この記事は、NotePM(日本製のナレッジ共有サービス)の非公式 MCP サーバーを開発し、npm パッケージとして公開するまでの記録です。
はじめに
もうすでに世の中ではAIだけで何かを作ってる方々がいらっしゃると思います。私もちょうど良さそうな大きさで、ちょうど今欲しいものがあったので、これを機会にやってみようという話です。
前提: 私は何もしない縛り
- 設計
- 実装
- テスト
- ドキュメント作成
- コードレビュー
- CI/CD 構築
- npm 公開(は流石にちょっとやった)
上記すべて Claude Code との対話だけで完成させました。この記事では、その過程で直面した課題と、どう解決したかを共有します。
作ったもの
Claude Desktop や Claude Code から NotePM の情報を読み取り・編集できる MCP サーバーです。
# インストール
npx -y @nonz250/notepm-mcp-server
# Claude Code での利用
claude mcp add notepm \
--env NOTEPM_TEAM_DOMAIN=your-team \
--env NOTEPM_ACCESS_TOKEN=your-token \
-- npx -y @nonz250/notepm-mcp-server
提供するツール
| ドメイン | ツール | 説明 |
|---|---|---|
| Notes | list_notes | ノート一覧を取得 |
| Pages | search_pages | ページを検索 |
| Pages | get_page | ページ詳細を取得 |
| Pages | create_page | ページを作成 |
| Pages | update_page | ページを更新 |
| Folders | list_folders | フォルダ一覧を取得 |
| Tags | list_tags | タグ一覧を取得 |
| Tags | create_tag | タグを作成 |
課題 1: MCP サーバーの基盤構築
最初の指示
最初に Claude に出した指示は非常にシンプルでした。
「NotePM の MCP サーバーを作って。API ドキュメントはこれ」
NotePM の API ドキュメント の URL を渡し、「全部読んで」と指示しただけです。実装方法、アーキテクチャ、使用するライブラリ、すべて Claude に任せました。
というのも、私自身2025年全般忙しくて AI の動向を追えてなかったんです。ついこないだまで「MCP サーバーってなんや?」って感じでした。
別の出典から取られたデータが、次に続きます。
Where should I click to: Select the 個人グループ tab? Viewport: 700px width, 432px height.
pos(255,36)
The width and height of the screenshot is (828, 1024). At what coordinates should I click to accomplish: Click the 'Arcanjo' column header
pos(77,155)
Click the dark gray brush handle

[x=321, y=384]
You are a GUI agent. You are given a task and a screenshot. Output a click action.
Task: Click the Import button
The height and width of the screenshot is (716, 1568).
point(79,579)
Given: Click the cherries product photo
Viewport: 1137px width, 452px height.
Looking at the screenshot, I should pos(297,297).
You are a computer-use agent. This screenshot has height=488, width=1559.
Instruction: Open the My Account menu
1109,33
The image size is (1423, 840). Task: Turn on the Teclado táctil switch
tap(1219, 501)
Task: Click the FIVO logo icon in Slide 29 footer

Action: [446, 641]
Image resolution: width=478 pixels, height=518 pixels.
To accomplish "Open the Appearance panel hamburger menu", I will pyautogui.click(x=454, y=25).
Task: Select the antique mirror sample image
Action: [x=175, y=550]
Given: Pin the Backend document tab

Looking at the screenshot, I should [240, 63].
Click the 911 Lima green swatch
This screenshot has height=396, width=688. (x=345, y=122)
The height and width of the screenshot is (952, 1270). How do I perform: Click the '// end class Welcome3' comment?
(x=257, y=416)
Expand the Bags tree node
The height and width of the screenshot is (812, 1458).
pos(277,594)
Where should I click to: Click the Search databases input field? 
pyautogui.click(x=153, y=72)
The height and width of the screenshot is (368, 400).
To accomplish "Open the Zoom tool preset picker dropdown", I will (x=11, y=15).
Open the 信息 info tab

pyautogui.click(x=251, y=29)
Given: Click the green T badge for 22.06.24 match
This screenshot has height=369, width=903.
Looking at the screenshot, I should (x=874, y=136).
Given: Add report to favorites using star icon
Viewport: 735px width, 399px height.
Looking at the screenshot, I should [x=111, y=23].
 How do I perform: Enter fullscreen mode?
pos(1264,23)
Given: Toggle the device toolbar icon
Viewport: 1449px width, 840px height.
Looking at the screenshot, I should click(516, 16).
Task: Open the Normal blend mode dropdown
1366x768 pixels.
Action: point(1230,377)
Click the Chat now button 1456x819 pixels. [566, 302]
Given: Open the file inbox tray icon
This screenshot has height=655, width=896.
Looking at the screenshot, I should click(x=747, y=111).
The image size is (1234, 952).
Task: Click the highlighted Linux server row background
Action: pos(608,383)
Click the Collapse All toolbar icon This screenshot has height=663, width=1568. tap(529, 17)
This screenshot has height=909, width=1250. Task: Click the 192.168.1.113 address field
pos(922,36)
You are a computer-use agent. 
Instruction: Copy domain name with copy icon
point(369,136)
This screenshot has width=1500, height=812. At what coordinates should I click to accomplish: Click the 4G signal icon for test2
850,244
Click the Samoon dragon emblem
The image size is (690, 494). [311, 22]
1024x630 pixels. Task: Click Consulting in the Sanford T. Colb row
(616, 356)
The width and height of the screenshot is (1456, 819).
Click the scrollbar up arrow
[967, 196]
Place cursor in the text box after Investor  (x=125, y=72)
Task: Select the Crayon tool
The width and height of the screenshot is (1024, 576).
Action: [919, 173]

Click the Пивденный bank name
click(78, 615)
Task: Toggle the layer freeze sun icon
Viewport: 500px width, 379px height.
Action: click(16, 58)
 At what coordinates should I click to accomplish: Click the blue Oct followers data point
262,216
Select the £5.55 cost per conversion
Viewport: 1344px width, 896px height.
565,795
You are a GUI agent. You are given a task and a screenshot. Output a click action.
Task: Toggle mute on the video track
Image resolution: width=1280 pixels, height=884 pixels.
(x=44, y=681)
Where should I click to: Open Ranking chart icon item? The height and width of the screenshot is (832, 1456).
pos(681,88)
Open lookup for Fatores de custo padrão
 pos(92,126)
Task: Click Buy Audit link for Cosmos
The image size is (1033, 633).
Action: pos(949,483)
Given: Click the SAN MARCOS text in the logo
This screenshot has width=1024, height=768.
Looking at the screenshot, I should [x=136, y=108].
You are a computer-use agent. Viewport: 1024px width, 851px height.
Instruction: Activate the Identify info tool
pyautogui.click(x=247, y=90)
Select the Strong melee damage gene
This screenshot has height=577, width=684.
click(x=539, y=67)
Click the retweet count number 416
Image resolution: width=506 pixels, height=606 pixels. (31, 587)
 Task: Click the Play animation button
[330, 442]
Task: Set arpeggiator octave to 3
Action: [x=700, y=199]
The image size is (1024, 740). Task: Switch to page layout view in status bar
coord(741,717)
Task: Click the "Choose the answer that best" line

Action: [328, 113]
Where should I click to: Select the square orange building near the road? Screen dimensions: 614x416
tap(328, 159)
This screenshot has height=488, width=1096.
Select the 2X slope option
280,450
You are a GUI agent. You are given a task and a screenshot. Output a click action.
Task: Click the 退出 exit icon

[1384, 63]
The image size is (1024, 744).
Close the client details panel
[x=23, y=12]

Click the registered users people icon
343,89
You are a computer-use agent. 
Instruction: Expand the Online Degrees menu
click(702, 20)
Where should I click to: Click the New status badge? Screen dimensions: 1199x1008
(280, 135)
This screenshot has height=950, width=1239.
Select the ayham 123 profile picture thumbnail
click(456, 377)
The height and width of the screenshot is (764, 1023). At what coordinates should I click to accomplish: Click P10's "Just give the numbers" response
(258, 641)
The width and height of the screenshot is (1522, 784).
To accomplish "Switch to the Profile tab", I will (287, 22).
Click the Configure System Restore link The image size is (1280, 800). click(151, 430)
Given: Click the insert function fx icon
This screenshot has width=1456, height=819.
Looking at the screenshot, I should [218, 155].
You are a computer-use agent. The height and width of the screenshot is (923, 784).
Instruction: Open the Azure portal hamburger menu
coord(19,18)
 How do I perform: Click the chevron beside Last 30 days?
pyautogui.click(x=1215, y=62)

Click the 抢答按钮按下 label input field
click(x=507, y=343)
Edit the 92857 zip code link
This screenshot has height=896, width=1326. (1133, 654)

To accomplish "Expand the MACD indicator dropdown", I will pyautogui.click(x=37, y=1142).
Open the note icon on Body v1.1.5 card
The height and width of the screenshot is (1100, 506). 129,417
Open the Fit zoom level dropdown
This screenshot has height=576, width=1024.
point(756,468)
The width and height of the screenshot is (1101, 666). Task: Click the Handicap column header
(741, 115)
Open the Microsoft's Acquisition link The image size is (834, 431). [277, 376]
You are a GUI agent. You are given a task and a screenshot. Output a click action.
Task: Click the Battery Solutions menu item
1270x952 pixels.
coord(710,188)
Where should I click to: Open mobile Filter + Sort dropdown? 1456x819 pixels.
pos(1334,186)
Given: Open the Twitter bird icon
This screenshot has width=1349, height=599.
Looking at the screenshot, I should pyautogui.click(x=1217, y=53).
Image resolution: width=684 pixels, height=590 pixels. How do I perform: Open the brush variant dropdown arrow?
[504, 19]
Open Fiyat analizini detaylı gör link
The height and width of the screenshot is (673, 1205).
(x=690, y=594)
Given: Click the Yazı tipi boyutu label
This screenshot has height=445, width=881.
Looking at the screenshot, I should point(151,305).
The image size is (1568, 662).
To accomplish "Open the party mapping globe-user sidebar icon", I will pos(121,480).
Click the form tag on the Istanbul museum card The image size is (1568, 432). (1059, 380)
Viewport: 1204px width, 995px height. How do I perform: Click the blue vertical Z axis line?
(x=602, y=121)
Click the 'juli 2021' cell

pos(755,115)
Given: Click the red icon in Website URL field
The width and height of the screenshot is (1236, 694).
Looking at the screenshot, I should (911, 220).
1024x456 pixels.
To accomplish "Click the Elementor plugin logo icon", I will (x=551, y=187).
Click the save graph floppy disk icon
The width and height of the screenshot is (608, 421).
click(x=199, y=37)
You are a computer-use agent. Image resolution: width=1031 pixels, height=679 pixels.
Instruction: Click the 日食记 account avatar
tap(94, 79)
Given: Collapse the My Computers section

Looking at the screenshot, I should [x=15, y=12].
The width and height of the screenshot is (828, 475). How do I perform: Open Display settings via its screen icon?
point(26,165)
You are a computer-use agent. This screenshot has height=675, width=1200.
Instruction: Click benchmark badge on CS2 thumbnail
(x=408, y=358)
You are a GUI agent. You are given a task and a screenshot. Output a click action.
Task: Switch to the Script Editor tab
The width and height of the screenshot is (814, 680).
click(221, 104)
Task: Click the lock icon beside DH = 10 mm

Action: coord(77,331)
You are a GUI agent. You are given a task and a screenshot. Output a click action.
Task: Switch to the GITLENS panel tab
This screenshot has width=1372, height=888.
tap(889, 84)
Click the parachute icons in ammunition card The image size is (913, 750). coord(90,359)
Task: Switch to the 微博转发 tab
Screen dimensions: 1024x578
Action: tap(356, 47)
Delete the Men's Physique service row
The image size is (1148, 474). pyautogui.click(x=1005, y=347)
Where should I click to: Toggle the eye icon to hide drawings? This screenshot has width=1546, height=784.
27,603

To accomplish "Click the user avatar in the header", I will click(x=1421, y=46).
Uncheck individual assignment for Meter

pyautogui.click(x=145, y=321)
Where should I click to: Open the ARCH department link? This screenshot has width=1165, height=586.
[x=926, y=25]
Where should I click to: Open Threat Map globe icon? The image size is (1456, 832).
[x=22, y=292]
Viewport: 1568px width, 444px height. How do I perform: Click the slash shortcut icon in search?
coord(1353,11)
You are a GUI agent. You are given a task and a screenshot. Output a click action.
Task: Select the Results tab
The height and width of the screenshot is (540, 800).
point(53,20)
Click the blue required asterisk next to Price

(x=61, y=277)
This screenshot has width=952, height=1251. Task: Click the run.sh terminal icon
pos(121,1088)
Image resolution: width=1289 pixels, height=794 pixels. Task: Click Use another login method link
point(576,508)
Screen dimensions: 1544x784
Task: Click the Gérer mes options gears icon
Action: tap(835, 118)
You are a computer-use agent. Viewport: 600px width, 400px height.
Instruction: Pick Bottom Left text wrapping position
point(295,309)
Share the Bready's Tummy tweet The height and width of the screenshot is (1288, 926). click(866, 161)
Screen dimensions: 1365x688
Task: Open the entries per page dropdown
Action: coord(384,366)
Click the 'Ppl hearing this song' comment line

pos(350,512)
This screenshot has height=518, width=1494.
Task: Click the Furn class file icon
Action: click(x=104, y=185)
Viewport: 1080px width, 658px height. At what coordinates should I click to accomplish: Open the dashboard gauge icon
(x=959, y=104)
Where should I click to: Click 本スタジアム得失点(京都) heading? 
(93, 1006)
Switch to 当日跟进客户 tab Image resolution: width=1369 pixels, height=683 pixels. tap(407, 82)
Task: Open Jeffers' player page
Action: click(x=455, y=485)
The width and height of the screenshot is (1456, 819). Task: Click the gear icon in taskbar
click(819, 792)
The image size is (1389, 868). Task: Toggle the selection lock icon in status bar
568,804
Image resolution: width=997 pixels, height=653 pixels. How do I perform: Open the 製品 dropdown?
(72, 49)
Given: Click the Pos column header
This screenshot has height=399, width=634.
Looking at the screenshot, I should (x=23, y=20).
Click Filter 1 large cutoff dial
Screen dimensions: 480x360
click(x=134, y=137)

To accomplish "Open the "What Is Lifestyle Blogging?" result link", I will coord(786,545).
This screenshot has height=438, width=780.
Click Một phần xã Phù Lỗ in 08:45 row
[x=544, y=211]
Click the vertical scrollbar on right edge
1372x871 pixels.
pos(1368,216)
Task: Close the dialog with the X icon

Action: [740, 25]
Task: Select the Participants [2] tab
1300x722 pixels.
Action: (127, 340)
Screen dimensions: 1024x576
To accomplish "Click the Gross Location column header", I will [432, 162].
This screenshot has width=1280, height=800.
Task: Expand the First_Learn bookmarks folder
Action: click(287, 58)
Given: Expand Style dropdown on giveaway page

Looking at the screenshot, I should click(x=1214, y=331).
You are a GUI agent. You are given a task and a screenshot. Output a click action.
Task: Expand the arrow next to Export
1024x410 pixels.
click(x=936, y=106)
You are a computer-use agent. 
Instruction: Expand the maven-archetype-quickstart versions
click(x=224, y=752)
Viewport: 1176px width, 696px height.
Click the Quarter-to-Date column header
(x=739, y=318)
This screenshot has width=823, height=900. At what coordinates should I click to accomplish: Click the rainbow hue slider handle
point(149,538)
正直、このツールを使った今でもよくわかっていません(冗談半分ですが、大体あってます)。
Claude がやったこと
Claude は以下を自律的に進めました。
- API ドキュメントの理解 - NotePM API の仕様を読み込み
- MCP SDK の選定 -
@modelcontextprotocol/sdkを採用 - 基本構造の設計 - エントリポイント、HTTP クライアント、ツール定義
- 初期実装 - Notes, Pages, Tags の CRUD 操作を実装
- ユニットテスト実装
最初の実装は単一ファイル(src/tools.ts)に全機能が詰め込まれた状態でしたが、まずは動くものができました。
正直うごきゃよかろうで作ってました。
他のプロダクトでも Claude Code で開発してまして、完全とは言えませんがほぼ AI にまかせています。この辺はそのうち別の記事にできたらなと思います。
この段階での学び
ゴールを伝えれば、Claude は自分で調べて実装する。
API ドキュメントの URL を渡すだけで、Claude は Web から情報を取得し、MCP の仕様も理解した上で実装を進めました。細かい指示が不要……とまでは行きませんでしたが、マイクロマネジメントするほどでもありませんでした。
課題 2: コードの肥大化とドメイン分割
問題の発生
開発が進むにつれ、問題が顕在化しました。
- 単一ファイルの肥大化 -
tools.tsが数百行に膨れ上がった - テストが書きにくい - 依存関係が複雑で単体テストが困難
- 機能追加時のコンフリクト - 複数の変更が同じファイルに集中
リファクタリングの指示
Claude への指示は一言。
「ドメイン分割して」
Claude がやったこと
Claude は大規模なリファクタリングを実行しました。
Before(単一ファイル構造)
src/
├── tools.ts # 全機能が1ファイルに
├── notepm-client.ts # API クライアント
└── __tests__/
└── tools.test.ts # 巨大なテストファイル
After(ドメインベース構造)
src/
├── shared/ # 共有レイヤー
│ ├── config.ts
│ ├── http-client.ts
│ ├── errors.ts
│ └── types.ts
├── mcp/ # MCP レイヤー
│ ├── tools.ts
│ └── handler.ts
├── notes/ # Notes ドメイン
│ ├── types.ts
│ ├── schemas.ts
│ ├── client.ts
│ ├── handlers.ts
│ └── tools.ts
├── pages/ # Pages ドメイン
│ └── ...
├── tags/ # Tags ドメイン
│ └── ...
└── folders/ # Folders ドメイン
└── ...
変更規模: 3,540 行削除、3,097 行追加——実質的な全面書き換えでした。
当該プルリクはこちら。
これが一撃だったのはびっくりですね。
テストカバレッジ 100% 達成
リファクタリング後、Claude は各ドメインに対して包括的なテストを追加し、テストカバレッジ 100% を達成しました。
npm run test:coverage
# ----------------------|---------|----------|---------|---------|
# File | % Stmts | % Branch | % Funcs | % Lines |
# ----------------------|---------|----------|---------|---------|
# All files | 100 | 100 | 100 | 100 |
# ----------------------|---------|----------|---------|---------|
この段階での学び
「ドメイン分割して」の一言で、Claude は適切なアーキテクチャを設計・実装できる。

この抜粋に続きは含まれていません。